L’auteur, témoin du tsunami survenu au Sri Lanka, a été confronté à la douleur d’une mère ayant perdu sa fille dans cette catastrophe. Le livre commence par ce récit et poursuit avec la maladie et la mort de sa belle-sœur, une jeune juge, brillante dans sa profession et mère de trois jeunes enfants, à qui l’on diagnostique un cancer.
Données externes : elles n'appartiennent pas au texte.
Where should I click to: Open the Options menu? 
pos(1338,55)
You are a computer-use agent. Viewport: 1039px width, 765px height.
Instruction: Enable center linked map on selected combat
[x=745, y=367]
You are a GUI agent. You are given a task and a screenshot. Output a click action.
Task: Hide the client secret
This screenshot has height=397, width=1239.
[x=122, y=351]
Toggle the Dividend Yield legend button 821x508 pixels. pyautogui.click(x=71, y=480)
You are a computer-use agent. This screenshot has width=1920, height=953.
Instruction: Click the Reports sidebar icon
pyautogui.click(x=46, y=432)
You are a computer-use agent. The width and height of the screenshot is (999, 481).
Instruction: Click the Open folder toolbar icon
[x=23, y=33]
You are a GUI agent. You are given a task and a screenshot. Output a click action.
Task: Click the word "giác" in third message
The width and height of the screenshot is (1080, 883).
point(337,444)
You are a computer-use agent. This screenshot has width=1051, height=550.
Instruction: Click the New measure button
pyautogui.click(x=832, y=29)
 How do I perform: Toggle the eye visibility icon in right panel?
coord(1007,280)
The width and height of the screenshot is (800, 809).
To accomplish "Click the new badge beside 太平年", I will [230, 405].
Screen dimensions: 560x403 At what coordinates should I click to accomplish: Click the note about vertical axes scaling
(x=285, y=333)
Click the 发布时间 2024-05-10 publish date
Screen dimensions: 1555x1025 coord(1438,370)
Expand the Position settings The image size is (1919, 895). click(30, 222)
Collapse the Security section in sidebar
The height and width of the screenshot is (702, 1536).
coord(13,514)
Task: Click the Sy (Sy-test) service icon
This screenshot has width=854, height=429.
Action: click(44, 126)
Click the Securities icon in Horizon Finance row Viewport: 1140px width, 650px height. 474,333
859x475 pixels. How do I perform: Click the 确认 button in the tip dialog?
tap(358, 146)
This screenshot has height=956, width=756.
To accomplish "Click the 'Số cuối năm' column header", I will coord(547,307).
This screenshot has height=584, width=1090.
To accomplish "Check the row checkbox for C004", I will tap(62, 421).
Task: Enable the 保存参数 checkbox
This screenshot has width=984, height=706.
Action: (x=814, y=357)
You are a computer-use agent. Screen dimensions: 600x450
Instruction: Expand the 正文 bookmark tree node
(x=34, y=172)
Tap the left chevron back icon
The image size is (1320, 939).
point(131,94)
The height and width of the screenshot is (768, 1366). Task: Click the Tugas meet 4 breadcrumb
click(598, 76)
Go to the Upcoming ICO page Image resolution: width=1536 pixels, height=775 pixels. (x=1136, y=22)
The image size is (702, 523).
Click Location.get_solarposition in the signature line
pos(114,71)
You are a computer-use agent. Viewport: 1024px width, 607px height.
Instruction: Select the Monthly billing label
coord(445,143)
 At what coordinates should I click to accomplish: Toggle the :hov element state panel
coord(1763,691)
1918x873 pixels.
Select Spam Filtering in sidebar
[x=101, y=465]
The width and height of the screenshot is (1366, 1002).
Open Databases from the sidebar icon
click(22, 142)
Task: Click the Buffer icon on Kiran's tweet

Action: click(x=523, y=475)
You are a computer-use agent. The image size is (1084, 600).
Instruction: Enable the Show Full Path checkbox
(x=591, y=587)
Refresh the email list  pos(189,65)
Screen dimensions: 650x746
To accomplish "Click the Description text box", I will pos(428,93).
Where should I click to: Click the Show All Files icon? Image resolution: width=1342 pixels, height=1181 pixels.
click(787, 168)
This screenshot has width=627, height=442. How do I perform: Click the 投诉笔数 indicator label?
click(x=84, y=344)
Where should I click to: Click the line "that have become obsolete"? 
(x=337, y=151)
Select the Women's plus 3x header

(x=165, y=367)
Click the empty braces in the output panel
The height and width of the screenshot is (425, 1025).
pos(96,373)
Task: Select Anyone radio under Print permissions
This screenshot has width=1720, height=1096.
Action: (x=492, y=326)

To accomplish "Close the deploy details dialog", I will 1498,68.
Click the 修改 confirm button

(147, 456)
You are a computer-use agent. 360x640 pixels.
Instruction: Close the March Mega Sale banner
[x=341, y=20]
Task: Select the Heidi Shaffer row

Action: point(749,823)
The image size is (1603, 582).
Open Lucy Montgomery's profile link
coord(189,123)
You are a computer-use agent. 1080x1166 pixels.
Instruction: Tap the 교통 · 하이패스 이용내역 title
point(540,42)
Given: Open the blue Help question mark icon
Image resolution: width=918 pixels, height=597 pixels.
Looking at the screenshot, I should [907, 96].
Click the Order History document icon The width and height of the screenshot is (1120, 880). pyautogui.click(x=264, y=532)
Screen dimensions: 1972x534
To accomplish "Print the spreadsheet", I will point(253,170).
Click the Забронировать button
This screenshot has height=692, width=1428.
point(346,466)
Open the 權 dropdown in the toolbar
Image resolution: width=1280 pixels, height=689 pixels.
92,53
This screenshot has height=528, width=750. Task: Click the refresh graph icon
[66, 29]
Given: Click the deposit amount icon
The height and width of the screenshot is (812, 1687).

À partir d’entretiens avec les protagonistes et leurs familles, se construit une histoire chorale sur le deuil et la souffrance, mais aussi sur l’amour et l’aide aux autres.
C’est une œuvre excellente du point de vue littéraire, car l’intrigue ainsi que les autres éléments narratifs sont extrêmement travaillés et soignés : la prose impeccable, le développement extraordinaire des personnages, qui engage le lecteur dans leurs difficultés, ainsi que le traitement exquis du langage, permettent de dresser un portrait réussi —avec un style très français— du mode de vie d’un groupe de professionnels de gauche.
Malheureusement, le livre est ponctué de passages érotiques —généralement brefs, mais pas toujours—, dont certains assez grossiers. La transcendance, Dieu et la religion sont absents, sauf pour une remarque blasphématoire sur Jésus-Christ.